Launching drones from an aircraft is not new — that’s the definition of an air-launched cruise missile. But recovering it in mid-air on the mothership has not been done.
From the NavyTimes:
The Defense Advanced Research Project Agency plans to demonstrate the ability to launch and recover swarms of drones from a C-130 sometime in 2019, according to statements by the agency and by General Atomics Aeronautical Systems, one of two companies contracted to design prototype of the drones. The other is Dynetics.
Once dispatched, the drones would be outfitted with different payloads in order to accomplish an assortment of missions, to include ISR, electronic warfare, signals intelligence and even kinetic effects.
“When the [drones] complete their mission, a C-130 transport aircraft would retrieve them in the air and carry them home, where ground crews would prepare them for their next use within 24 hours,” according to DARPA.
Each drone would be capable of a remaining on station for one hour at a range of 300 nautical miles while carrying a 60-pound payload, according to General Atomics.
The company is incorporating commercial technology to drive down the cost of the [drones]. The goal is for each drone to come in under $500,000 per unit, a company representative told Defense News, a sister publication, at an August demonstration.
Two proposals with similarities to this concept have been proposed for aerial firefighting, but did not include the possibility of recovering the drones on the mothership while in flight.
In 2009 John A. Hoffman, with Fire Termination Equipment, Inc., applied for a U. S. Patent for an unmanned aerial vehicle (UAV) that would be transported by a mothership, either internally or externally, and released near the fire.

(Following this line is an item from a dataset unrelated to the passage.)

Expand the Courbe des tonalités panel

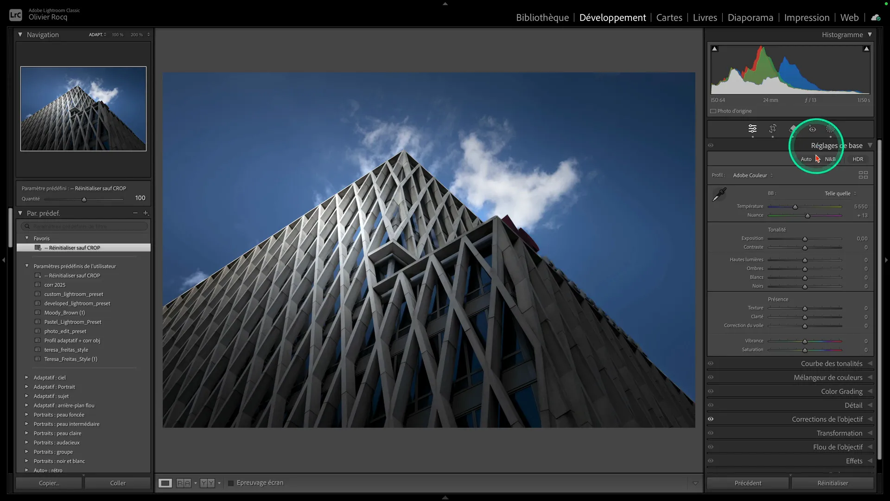pos(832,363)
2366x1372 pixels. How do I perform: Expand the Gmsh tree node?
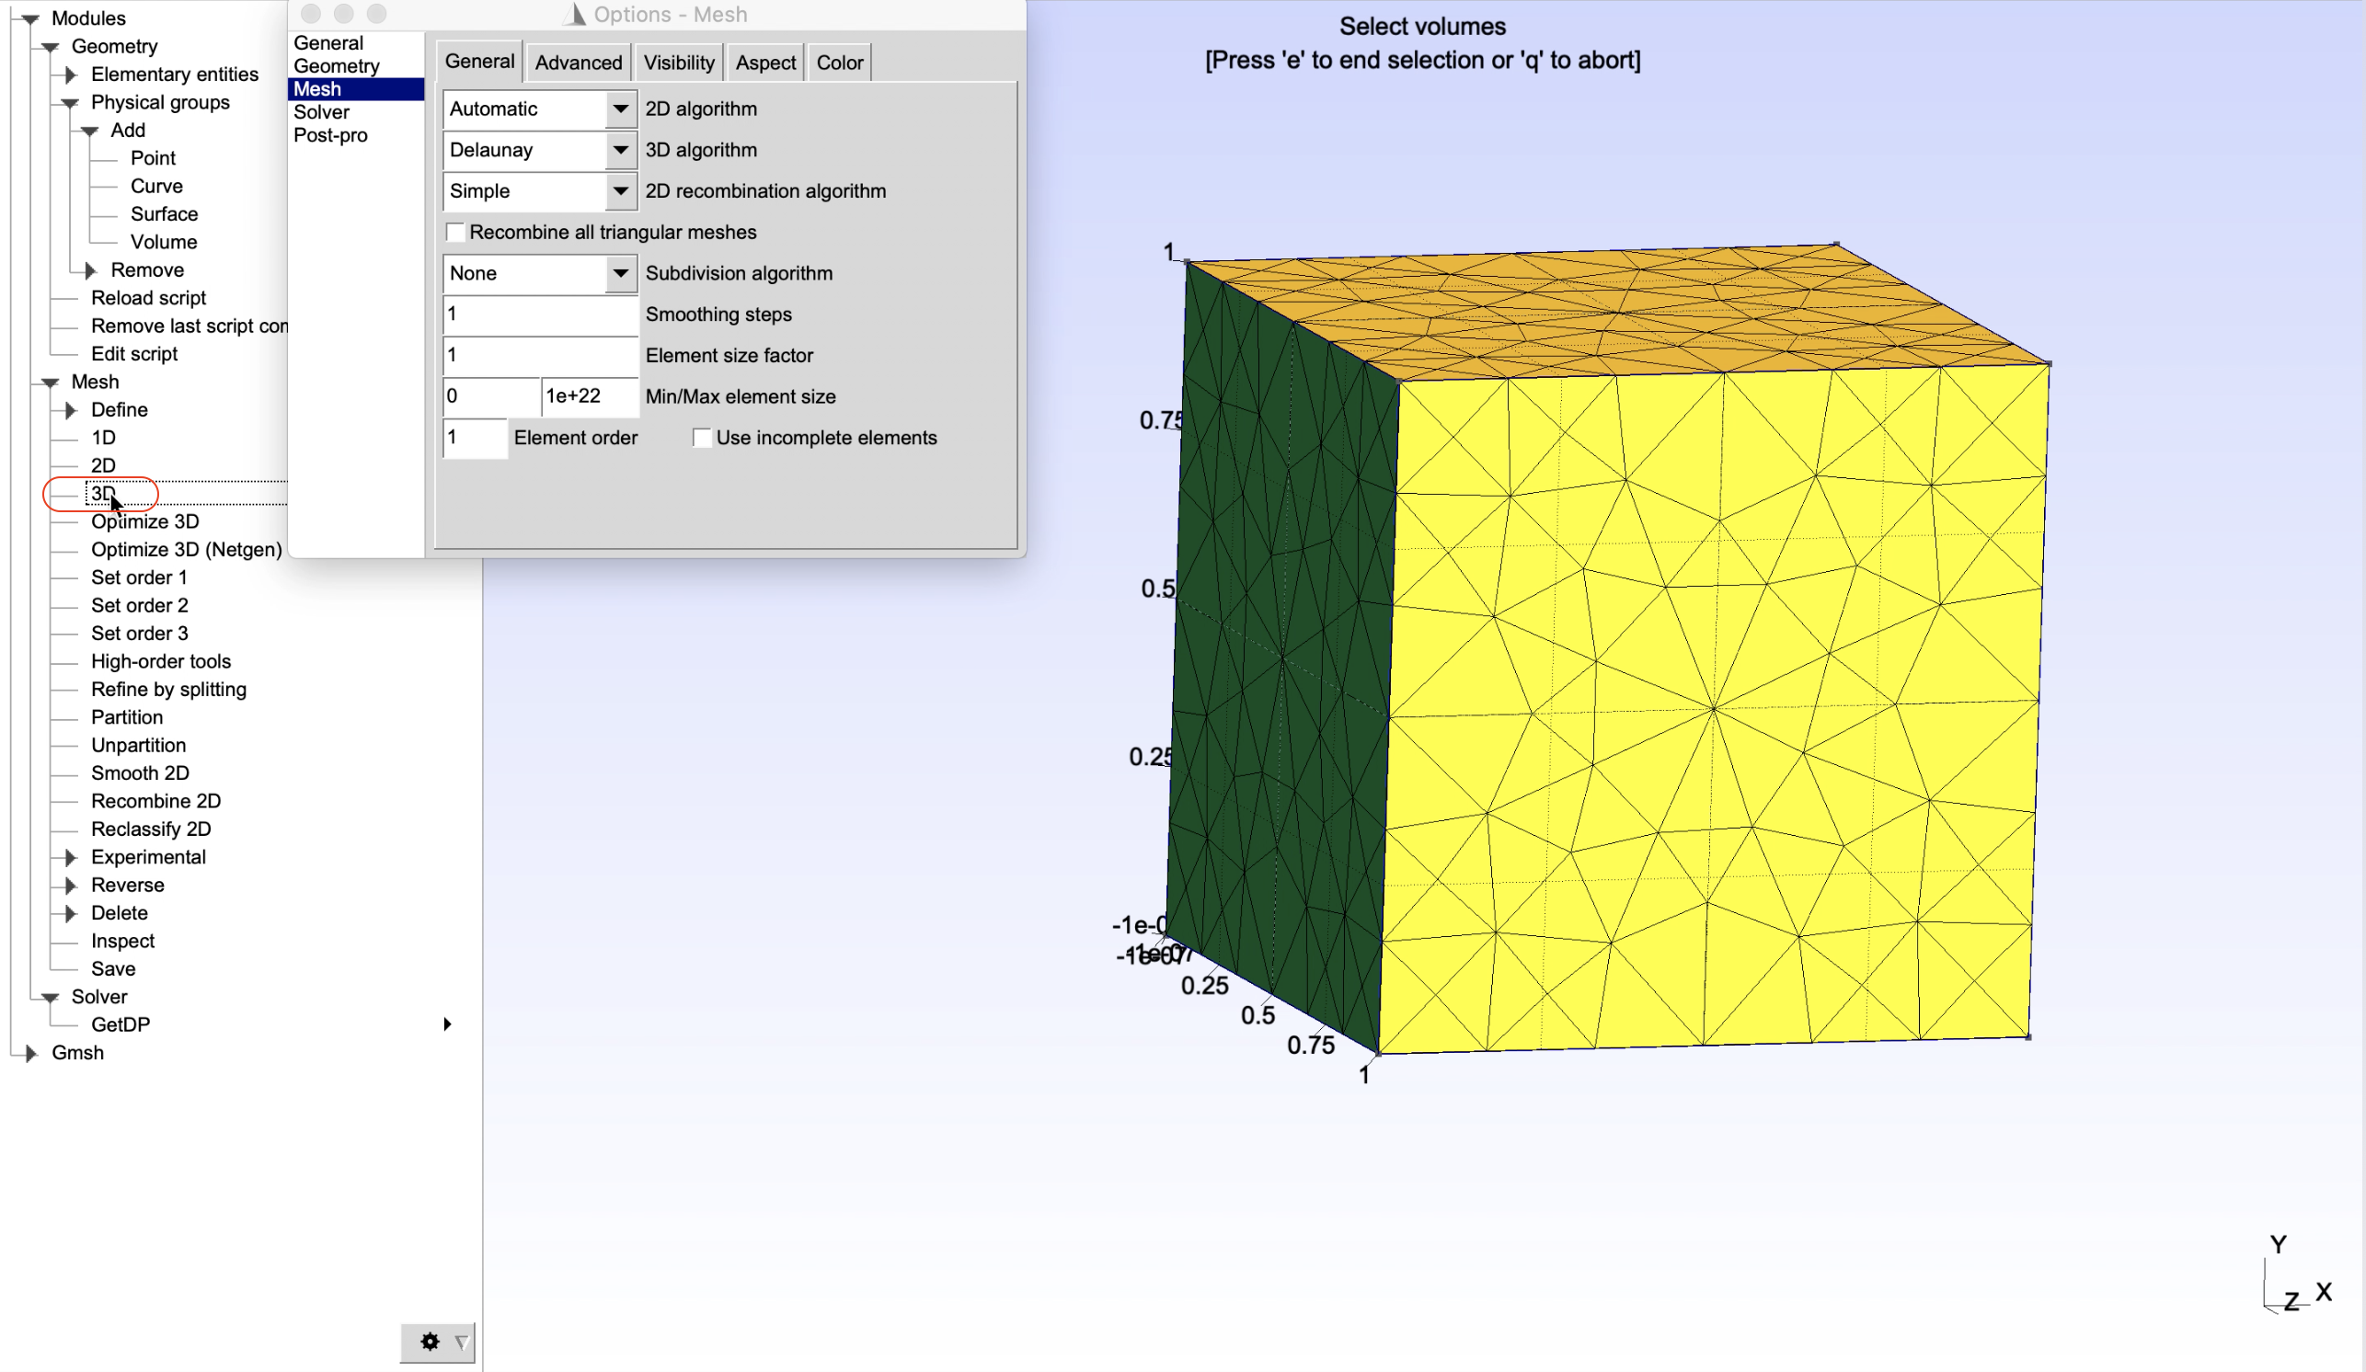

It would then be piloted remotely from either the mother ship or from the ground. After dropping retardant on the fire it would land to reload, or might be a single use aircraft and would be “destroyed in the release step”. In the latter case the UAV would be “possibly constructed of frangible material so as to crash into the fire area”.
In 2013 we wrote about another concept, by Nitrofirex. Their UAVs would be transported in a large mothership and released through the rear cargo door. The folded wings would deploy and the aircraft would glide autonomously to the target then “automatically and with great precision” release the water or retardant. The small engine which had been idling would power the ship back to the tanker base where it would be reloaded and inserted back into a mothership. There is even a video:
If the DARPA program comes to fruition, it is hard to see how a UAV carrying 60 pounds, or about 7 gallons of retardant, could have a meaningful effect on a wildfire. We were not able to determine how many gallons the other two proposals could carry. If the UAV was scaled up to carry at least 1,000 gallons, you’re probably not going to get many of them in a C-130. However, a C-5A Galaxy might be a difference-maker. That is, if price is no object.